In “The Grown-Ups,” a play by Skylar Fox and Simon Henriques, audience members sit around a real fire in a backyard in Greenpoint, Brooklyn.
In the light of the campfire on a summer night, after the children have gone to bed, some of the grown-ups sit up and talk. Most of them have been coming here since they were small, and when they roast marshmallows for s’mores, the scent must take them right back — the charred-sugar sweetness that means, yep, someone’s marshmallow is suddenly aflame.
They’re so comforting, aren’t they, these seasonal rituals from childhood? In “The Grown-Ups,” an apocalyptic play by Skylar Fox and Simon Henriques staged for a handful of audience members around a real fire in the backyard of a house in Greenpoint, Brooklyn, the freshly minted adults are senior camp counselors at Indigo Woods, and they earnestly want to pass those traditions on.
Well, except the traditions that are racist, like the Indigenous name their extremely white camp had until this year, or otherwise exclusionary, structured to favor the boys or the older kids. Trouble is, there are a lot of those traditions.
“I guess it’s just a question of what you care about more,” says Cassie (Chloe Joy Ivanson), the self-possessed newcomer to this tight-knit group of counselors, and the only one who isn’t white. “Taking the best care of these kids that you can? Or doing things the way you’ve always done them.”
Directed by Fox for the experimental company Nightdrive, “The Grown-Ups” is part satire, part scary story. If it buckles under the weight of too many targets, that overstuffedness is very 2021: so many crises to frighten us, so much damage to fend off and fix, so much anxious-making news to navigate.
At night, when these 20-something counselors retrieve their phones from Aidan (Justin Phillips), the endearingly dutiful assistant camp director, they scroll for the latest developments in what sounds like a new American civil war — sparked, absurdly, by an image of a pineapple in which some people see the face of Dwayne Johnson, a.k.a. the Rock, and well-armed others furiously do not.
The counselors wonder whether to tell the children, and if so, what to say; then, as the danger moves closer, how to protect and prepare them, preferably without shattering their illusion of safety.
“The second we tell the kids,” Aidan says, “this isn’t camp anymore.”

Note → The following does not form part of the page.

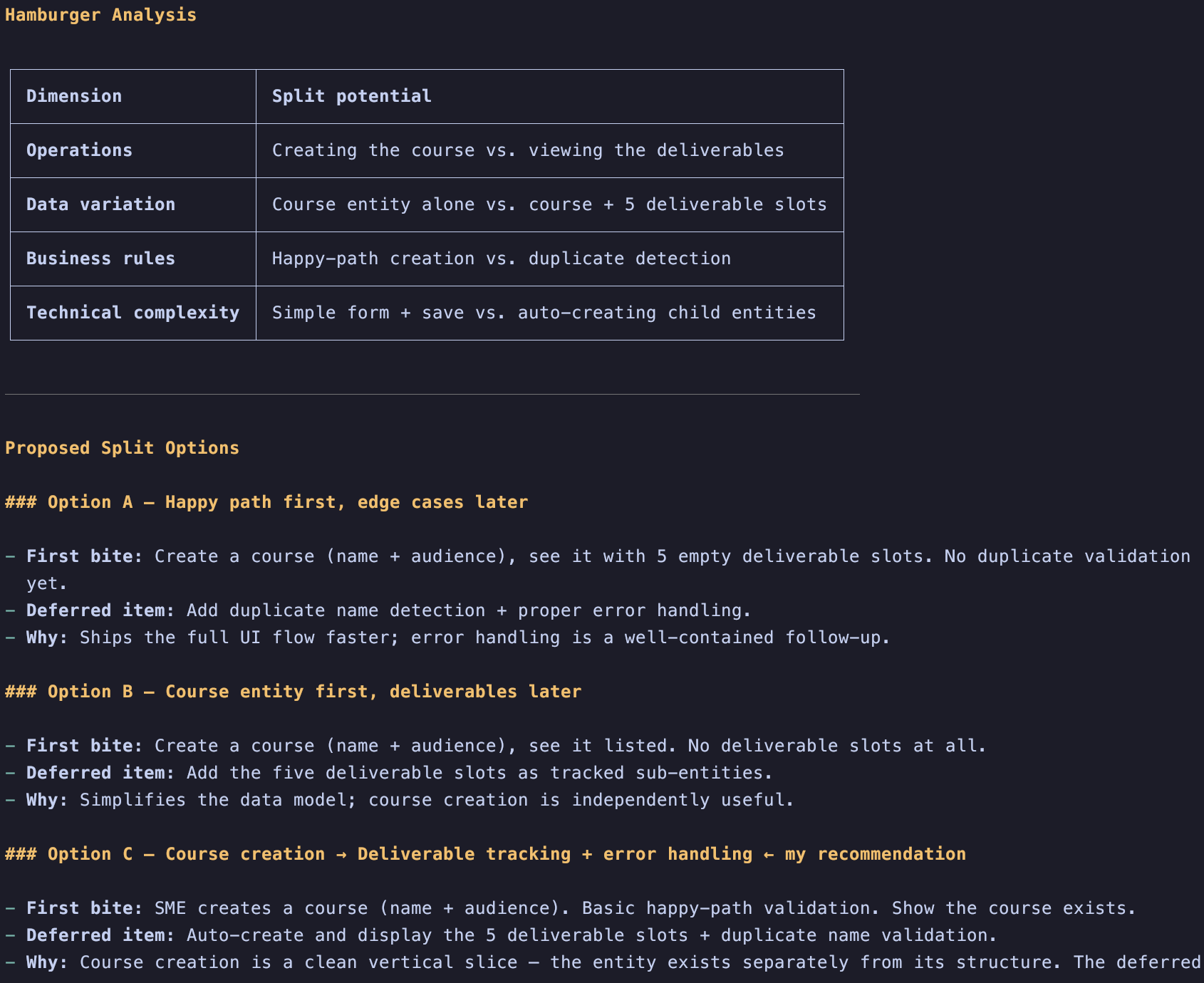Screen dimensions: 1204x983
Task: Click 'Happy-path creation vs. duplicate detection' cell
Action: click(502, 259)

Under a dusting of stars in Greenpoint the other night, the air smelled of earth and foliage and somehow of fresh water, too, as if Indigo Woods’s lake really were just out of sight. The firelight was soft, the physical space just right. It was quirkily charming that, as we filed through the house, whose location you learn only after you book a ticket, the other seven audience members and I had to pass through a bathroom to reach the yard.
Ivanson and Phillips managed nicely with performances very different in style. Yet I never did feel truly immersed in the play, or sense the bone-deep familiarity that the three veteran counselors — Becca (Emily E. Garrison), Lukas (Henriques) and Maeve (Abby Melick) — would have from their years of shared summertimes.
Doing theater this intimate, though, with actors and spectators in the same circle of chairs around a fire, is like doing close-up magic. It’s harder for the illusion to work, and relies on delicate calibration. It is also probably easier to pull off without a critic right in your face.
The Grown-Ups
Through Oct. 3 at a secret location in north Brooklyn; nightdrive.org/thegrownups. Running time: 1 hour 40 minutes.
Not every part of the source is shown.